Poster design for Jefferson Performing Arts Society
by Lisa K. Weber
by Lisa K. Weber
This could be a lot of fun - "The Nutcracker and the Mouse King" is heading for a family action film in the vein of "The Chronicles of Narnia".
There aren't a lot of details yet. The pitch was just accepted by New Line Cinema from the writer behind Jack the Giant Killer (Darren Lemke), currently in production under the direction of Bryan Singer, making news today.
It would seem the film will be going back to the original E.T.A. Hoffman story which is rather more complex than the tale is portrayed as being in the popular Christmas ballet.From Reuters & ABC:
The story centers on a 12-year-old girl, her brother and sister, who receive gifts from their clockmaker-inventor godfather on Christmas Eve, one of which is a Nutcracker doll. That night, the girl embarks on an adventure that includes a war involving a seven-headed Mouse King and his army of mice.
The story, with its themes of ugliness and beauty, has been adapted into various forms of animation, and the ballet version has found itself on screens many times.
... Lemke has worked often with folk and fairy tales; in addition to writing "Giant," he worked on DreamWorks Animation's fairy tale-skewing "Shrek Forever After." He also worked with Temple Hill on an update of "The Wizard of Oz."You can read the rest of the article HERE.
There seems to be some skepticism about the concept but then I'm guessing those people haven't read the original story.
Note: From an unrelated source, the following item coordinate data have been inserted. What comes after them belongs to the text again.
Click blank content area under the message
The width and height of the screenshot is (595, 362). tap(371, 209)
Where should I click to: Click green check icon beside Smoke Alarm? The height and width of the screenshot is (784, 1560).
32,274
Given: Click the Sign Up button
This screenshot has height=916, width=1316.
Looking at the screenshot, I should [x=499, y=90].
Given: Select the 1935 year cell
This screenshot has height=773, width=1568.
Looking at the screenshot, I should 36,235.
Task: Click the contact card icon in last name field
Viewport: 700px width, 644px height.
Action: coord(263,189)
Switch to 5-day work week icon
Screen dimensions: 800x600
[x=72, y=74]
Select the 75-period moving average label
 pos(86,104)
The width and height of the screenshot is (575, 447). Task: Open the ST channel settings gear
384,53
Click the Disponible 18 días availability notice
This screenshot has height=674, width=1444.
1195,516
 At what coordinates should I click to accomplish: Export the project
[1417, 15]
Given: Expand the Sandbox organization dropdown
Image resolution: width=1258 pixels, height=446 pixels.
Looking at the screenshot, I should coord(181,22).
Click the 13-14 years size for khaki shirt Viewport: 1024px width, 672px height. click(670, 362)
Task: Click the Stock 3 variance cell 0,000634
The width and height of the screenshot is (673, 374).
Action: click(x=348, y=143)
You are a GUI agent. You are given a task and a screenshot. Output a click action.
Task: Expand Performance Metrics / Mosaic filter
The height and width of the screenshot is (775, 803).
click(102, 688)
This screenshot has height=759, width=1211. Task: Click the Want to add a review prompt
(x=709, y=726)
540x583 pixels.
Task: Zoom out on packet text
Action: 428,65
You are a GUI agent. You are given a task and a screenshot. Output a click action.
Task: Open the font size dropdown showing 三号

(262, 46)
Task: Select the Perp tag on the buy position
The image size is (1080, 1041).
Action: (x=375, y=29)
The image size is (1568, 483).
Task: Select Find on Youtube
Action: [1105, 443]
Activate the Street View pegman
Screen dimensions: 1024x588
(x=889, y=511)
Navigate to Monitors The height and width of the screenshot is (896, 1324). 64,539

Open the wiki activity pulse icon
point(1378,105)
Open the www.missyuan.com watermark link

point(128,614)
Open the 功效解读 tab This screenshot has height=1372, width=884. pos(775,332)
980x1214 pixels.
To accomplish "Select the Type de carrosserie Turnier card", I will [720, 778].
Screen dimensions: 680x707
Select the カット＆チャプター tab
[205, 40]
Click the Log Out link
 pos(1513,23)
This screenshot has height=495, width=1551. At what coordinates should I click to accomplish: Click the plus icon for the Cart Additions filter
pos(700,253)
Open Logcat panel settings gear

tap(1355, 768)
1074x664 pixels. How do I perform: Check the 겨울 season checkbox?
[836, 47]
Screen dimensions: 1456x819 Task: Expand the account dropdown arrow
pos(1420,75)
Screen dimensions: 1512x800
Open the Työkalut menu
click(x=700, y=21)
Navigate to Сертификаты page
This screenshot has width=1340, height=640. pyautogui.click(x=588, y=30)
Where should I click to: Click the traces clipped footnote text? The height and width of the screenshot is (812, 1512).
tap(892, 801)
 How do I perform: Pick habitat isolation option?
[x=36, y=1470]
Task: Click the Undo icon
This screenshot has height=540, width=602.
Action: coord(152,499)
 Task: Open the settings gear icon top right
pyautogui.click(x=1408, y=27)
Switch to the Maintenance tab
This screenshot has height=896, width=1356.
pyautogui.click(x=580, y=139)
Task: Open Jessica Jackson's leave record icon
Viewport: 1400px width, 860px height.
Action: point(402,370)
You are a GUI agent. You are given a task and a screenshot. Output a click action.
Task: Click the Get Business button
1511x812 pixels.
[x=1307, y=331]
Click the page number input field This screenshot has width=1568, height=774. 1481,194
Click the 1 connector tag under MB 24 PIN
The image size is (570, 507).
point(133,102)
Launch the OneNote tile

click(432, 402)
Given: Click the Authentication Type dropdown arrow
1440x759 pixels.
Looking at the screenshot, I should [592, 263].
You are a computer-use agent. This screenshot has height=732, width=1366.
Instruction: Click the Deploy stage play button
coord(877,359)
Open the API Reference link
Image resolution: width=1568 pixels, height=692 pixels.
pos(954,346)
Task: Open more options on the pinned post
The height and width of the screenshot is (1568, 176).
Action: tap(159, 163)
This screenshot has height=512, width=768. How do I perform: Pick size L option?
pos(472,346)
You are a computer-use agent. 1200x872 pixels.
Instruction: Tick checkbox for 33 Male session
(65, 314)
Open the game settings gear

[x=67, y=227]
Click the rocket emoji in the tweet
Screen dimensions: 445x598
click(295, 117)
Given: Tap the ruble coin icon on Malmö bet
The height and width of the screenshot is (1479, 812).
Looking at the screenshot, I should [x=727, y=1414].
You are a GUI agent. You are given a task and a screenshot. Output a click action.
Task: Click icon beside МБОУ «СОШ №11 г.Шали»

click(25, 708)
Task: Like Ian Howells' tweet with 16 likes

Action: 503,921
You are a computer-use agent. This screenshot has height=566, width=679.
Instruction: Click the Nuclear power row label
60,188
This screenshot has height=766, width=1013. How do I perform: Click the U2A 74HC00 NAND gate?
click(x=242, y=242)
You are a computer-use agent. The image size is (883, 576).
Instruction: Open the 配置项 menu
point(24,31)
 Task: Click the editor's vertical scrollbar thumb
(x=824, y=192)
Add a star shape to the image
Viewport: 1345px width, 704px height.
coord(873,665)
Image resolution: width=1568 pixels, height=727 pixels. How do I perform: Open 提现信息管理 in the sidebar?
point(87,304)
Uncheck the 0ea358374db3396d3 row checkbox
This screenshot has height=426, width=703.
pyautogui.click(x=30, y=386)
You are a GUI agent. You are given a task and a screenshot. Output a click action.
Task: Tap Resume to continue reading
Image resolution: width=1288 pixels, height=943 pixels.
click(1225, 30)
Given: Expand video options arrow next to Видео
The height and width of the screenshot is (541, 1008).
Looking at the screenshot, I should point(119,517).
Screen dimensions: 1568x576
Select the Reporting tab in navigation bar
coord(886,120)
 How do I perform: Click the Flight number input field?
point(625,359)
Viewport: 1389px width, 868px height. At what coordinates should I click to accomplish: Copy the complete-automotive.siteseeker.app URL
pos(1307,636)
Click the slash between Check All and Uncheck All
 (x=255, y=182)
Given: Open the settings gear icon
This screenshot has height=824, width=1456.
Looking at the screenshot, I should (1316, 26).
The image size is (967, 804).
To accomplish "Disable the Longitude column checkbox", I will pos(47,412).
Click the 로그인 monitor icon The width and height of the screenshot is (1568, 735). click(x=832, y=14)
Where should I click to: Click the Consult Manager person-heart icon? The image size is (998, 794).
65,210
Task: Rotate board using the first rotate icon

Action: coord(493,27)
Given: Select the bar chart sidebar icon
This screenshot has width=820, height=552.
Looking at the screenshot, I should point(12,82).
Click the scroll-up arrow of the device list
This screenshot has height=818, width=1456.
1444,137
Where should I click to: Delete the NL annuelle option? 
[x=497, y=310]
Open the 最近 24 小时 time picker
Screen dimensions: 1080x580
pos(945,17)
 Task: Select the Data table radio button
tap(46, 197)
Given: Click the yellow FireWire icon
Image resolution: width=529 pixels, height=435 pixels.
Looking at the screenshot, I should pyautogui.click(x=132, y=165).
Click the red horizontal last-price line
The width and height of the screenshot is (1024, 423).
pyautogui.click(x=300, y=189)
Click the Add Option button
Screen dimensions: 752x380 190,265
There are some insights HERE on the kind of man and writer Hoffman was. I also found a very interesting article on the illustrator of the pieces shown in this post (bar the illustrations at the head and tail), Jan Pienkowski. Mr. Pienkowski purposely explored the darker side of the Hoffman story in his illustrations and discusses that in this interesting article HERE.Here's an excerpt:
Pienkowski realised the story of The Nutcracker could be drawn in a way that was not as we have come to know it - all sugary sweet like the Tchaikovsky ballet. It became clear that his portrayal could be dark and magical, reflecting the much scarier tale first written in German in 1816 by ETA Hoffmann. And so, in Nut Cracker, a new version of the story translated by David Walser (Pienkowski's lifelong partner) and published in time for Christmas, a gothic Godfather Drosselmeier has been born, complete with spiked hair and biker boots...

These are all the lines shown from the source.